Anthony Nguyen and Ariel Posh
About the Gallery
Since 1971, Theatre Project has been providing a distinct cultural experience to the citizens of Baltimore by presenting new, innovative and diverse works in the arts. The John Fonda Gallery is dedicated to providing the contemporary visual artist of Baltimore a vital venue to present shows featuring paintings, drawings, sculpture, photography and fiber arts. This arrangement of gallery and performance space creates an opportunity for dialog as visual artists and performing artists exhibit their work side by side. It was dedicated on January 14, 1993 to the memory of John Fonda, who served as curator of the gallery and nurtured Baltimore arts and artists. It is open for viewing beginning one hour prior to performances or by appointment: 410-539-3091.
In the John Fonda Gallery through January 7, an exhibition by Heekyu Hong and Daniel Sullivan.
Opening Reception: Friday, November 17 from 5 – 7pm.
Meeting originally some 25 years ago when Hong was an undergraduate and Sullivan a graduate student in The University of Maryland’s Fine Arts program, their lives and artistic careers have been like a binary star system with mutually oblique orbits – at times coming closer and at others receding. For over two and a half decades, they have challenged and supported, complimented and contrasted each other as their years have progressed and other relationships have blossomed or faded. This exhibition, the sixth they have taken part in together, chronicles a mutual rejuvenation in their aesthetic pursuits and upon viewing, the visitor will be able to sense the shared history on display and the ongoing discourse between these two artists – and between their work.

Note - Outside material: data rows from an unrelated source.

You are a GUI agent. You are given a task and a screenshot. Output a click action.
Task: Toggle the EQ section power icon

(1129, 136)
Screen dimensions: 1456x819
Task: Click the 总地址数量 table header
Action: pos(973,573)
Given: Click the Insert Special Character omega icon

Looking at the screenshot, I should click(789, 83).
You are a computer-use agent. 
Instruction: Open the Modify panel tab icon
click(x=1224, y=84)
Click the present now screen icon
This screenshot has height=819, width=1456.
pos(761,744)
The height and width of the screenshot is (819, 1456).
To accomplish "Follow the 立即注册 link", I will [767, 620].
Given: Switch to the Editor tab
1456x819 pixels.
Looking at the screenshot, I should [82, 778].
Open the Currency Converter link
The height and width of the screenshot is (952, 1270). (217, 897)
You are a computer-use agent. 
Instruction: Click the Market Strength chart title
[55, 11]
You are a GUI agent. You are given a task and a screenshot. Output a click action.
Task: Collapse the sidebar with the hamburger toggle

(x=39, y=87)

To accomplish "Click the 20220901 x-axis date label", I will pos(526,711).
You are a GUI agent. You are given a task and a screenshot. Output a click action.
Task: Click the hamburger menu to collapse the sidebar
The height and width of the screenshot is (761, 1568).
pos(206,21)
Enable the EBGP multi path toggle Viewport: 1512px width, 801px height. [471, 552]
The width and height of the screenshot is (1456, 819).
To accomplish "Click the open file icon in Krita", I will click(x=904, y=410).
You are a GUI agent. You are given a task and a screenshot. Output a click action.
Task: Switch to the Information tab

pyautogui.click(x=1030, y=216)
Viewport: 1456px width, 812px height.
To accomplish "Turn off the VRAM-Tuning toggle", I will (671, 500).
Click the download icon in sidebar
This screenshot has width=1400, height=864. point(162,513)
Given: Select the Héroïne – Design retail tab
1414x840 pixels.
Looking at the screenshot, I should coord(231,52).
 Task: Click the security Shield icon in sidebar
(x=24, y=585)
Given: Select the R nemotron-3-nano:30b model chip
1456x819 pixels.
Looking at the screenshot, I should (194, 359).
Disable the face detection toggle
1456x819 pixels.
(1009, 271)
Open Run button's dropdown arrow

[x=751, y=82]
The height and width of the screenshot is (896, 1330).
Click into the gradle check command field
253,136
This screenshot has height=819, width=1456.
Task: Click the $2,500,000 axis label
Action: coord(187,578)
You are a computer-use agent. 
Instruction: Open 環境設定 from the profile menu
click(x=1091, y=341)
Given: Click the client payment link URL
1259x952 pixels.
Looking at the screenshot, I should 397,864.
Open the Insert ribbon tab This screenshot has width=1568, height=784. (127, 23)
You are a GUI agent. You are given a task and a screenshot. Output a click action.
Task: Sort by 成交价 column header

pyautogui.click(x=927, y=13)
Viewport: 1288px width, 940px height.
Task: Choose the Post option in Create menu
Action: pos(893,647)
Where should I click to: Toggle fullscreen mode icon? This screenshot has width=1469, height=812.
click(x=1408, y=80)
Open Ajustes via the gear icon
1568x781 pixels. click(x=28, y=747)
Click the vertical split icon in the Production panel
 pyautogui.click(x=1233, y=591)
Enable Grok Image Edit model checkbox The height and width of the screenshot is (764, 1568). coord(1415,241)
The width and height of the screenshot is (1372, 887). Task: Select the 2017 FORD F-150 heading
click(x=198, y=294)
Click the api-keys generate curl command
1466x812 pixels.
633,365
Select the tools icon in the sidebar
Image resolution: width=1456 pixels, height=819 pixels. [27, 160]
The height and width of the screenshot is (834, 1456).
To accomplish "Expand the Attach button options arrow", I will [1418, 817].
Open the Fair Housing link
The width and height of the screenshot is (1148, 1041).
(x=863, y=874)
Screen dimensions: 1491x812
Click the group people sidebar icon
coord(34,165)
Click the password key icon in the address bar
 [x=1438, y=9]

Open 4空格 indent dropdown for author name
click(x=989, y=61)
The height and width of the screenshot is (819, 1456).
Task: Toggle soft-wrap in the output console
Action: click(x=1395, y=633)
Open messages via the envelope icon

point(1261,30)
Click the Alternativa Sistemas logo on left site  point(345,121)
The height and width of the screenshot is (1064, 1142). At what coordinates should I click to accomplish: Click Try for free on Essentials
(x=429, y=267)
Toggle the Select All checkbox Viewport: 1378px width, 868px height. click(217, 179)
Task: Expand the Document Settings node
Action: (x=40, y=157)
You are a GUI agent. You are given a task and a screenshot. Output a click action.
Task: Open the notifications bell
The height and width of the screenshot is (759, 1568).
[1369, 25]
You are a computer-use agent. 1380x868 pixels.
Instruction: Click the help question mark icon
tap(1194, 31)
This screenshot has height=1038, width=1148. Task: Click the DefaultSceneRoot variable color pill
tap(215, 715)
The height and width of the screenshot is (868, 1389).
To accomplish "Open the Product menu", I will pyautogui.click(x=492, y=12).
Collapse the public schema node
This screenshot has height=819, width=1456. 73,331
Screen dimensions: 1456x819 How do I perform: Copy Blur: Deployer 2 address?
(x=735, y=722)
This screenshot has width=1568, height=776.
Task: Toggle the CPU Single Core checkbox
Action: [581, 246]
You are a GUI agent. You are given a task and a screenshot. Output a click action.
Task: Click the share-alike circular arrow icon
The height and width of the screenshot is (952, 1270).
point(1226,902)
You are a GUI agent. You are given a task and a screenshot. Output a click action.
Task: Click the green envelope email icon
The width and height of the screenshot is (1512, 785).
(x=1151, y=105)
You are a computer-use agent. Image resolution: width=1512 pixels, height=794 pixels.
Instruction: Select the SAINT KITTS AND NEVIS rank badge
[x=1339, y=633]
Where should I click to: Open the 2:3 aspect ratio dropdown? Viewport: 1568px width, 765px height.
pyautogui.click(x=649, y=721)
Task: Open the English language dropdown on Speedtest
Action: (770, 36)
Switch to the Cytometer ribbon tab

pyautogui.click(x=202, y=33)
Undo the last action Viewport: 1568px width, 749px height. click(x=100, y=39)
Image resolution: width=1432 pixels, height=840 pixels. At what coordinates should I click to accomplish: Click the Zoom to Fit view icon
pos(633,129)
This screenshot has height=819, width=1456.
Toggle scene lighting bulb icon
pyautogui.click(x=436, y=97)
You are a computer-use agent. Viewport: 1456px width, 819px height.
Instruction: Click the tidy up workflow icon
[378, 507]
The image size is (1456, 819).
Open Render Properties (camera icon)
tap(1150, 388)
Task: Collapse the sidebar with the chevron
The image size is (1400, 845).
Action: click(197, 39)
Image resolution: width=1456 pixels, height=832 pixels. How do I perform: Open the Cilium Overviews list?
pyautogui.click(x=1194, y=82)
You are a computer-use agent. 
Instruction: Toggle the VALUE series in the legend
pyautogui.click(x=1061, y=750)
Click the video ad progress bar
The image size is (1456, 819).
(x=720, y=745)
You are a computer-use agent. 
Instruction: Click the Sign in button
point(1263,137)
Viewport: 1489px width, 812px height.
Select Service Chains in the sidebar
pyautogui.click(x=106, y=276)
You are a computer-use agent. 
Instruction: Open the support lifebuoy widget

Heekyu Hong’s intentionally human-scaled works are vibrant assemblages of colored paper mounted on rigid supports. These brightly hued, architectonic pieces, speak to an imagined landscape and a possible untimely demise. They depict what could be every culture’s remnants and the billowing smoke of transformation… yet they seem transcendent – perhaps referencing instead a new course or beginning, with constructions erected from the remains.
Daniel Sullivan’s acrylic on cradled wooden panels, employ the traditional grid and color fields of modernism, which are actually sourced from color-averaged and pixelated photographs, which occupy that moment when an image ceases to be anything and becomes something quite specific… and it turns out that “something” is clandestine and disturbing.
Both artists’ work speaks to the transcendence of a particular moment and/or event, and like their multi-decade friendship, the works also benefit from an on-going dialogue – one the viewer is now also privy to.